PROBLEM TO SOLVE »
Output the full listing exactly.

MATERIAL SHOWN »
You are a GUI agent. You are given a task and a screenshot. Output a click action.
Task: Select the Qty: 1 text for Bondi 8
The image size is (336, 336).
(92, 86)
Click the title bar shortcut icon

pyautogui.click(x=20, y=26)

WRITTEN RESPONSE »
You are a GUI agent. You are given a task and a screenshot. Output a click action.
Task: Select the Qty: 1 text for Bondi 8
The image size is (336, 336).
(92, 86)
Click the title bar shortcut icon

pyautogui.click(x=20, y=26)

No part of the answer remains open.